Thursday, 19 July 2012

Judgement


One thing that first motivated me to try was I found myself being judged by some people, not by people that knew my situation, people that didn’t know me would judge me. It kind of became more noticeable, when a new T.V program came out in New Zealand called ‘Downsize Me’.  For those of you that don’t know… it’s a reality show.  A Personal Trainer & a Nutritionist visit a home of overweight people (usually a couple, although once I saw it was two flatmate friends) and once there was a couple where they ate the same foods but she was big but he wasn’t.  (apparently, this was because although he was skinny on the outside, he was fat on the inside).  Anyhow, so they would go into their homes and take all the crap food out and put it on the table, along with a week’s worth of the food they would eat, which typically, would involve huge amounts of lattes, chocolate cake slices and takeaways (otherwise known as takeout in some countries) spread out across the table.  So I got judged, not in this new life, but in my old life, by comments made, that made me more of a closet eater as I almost didn’t even like to eat anything in front of people.  To be fair, sometimes I did eat some comfort food at home – some biscuits or some chips.  But you know, I wasn’t eating that stuff all the time and didn’t have all that crap in the cupboard like those people either – not enough that would fill up a table like these people.  Not even close.  Often an over weight person will simply eat bigger portion sizes. 

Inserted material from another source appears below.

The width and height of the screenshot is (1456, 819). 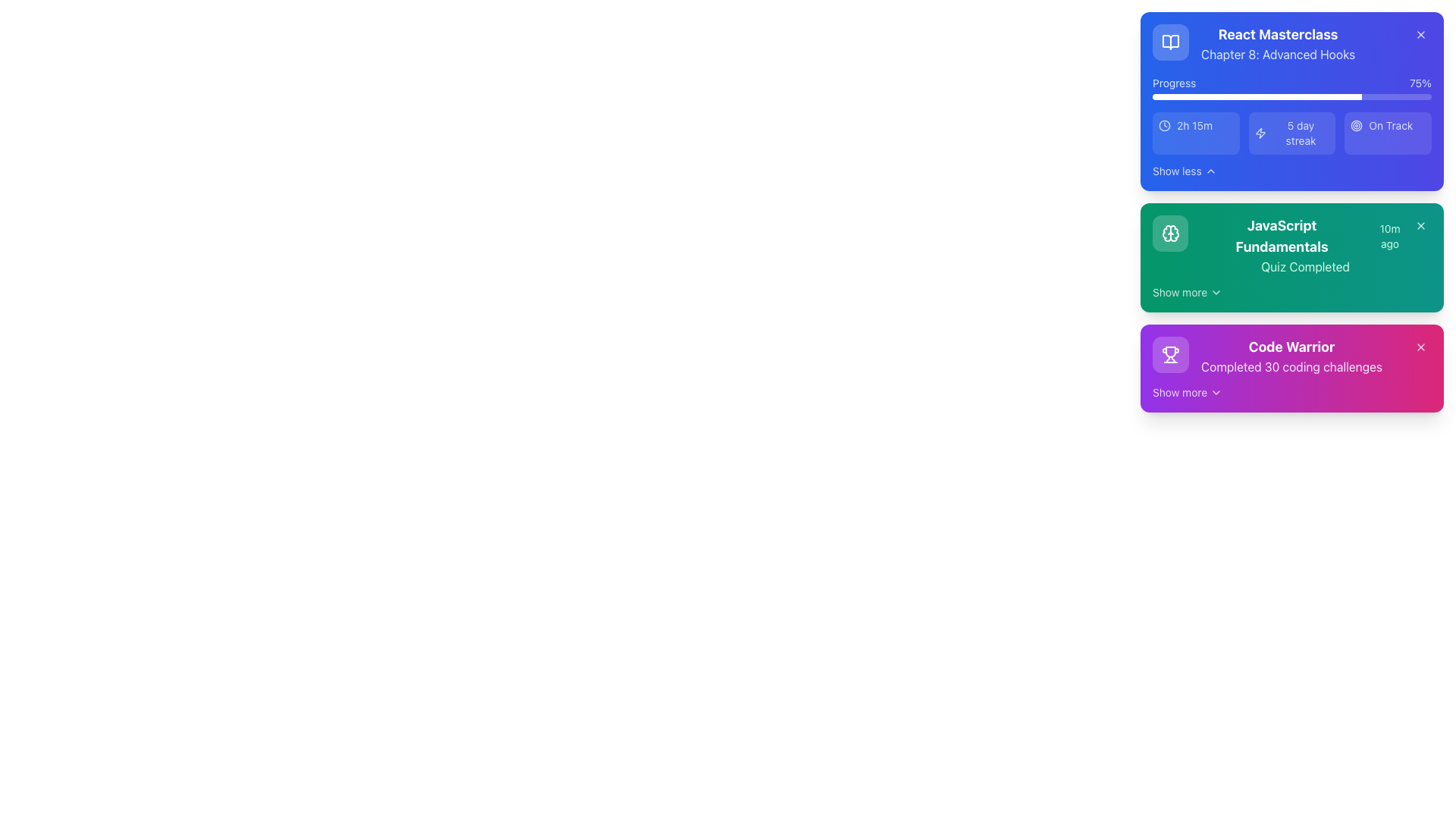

And then there’s the lack of exercise.  This plays a big part in it, especially after being so active.  Use it or loose it.  Getting up at some ridiculously early time of the morning to get ready for the office, two hours a day in traffic, to come home often late after working overtime to have to cook, run errands on the way home, pick people up and then deal to a baby and a toddler, stepchild and so on & so forth, plus the stress you’re faced with the problems at home, to finally get to 9.30pm, well ok, people call it an excuse and perhaps it is, but reality was, by then I just want to plop down into the couch with a coffee and biscuits to watch T.V or go to bed.  Where’s the 20 minutes at least to exercise?  Really, who feels like doing a work out or going for a run at that time.  Already getting up at 5.30 or 6.00am, it seemed hopeless.  So I got caught in this hopeless cycle.  I don’t know how I did it really.  I guess I didn’t stop to think about it, I had to because I had to provide for my family.  I think though, that having a baby and having to go back to work too early makes you more tired because your body is still recovering, but you do what you have to do because you love your family.  It probably didn’t help, that when I was pregnant with my first child I had 2 and a half jobs to help make ends meet, because I had uncovered more debt my husband had gotten into that I didn’t know about until people started showing up looking for him, as if pregnancy and working full time at one job wasn’t enough!  I’m sure there are super women who do all that and then more, not sure how much quality time they give their kids, but hey, maybe they are perfect, but again, people will judge you on this and yes it is an excuse, but again, until you have walked through this, you may not appreciate the struggle.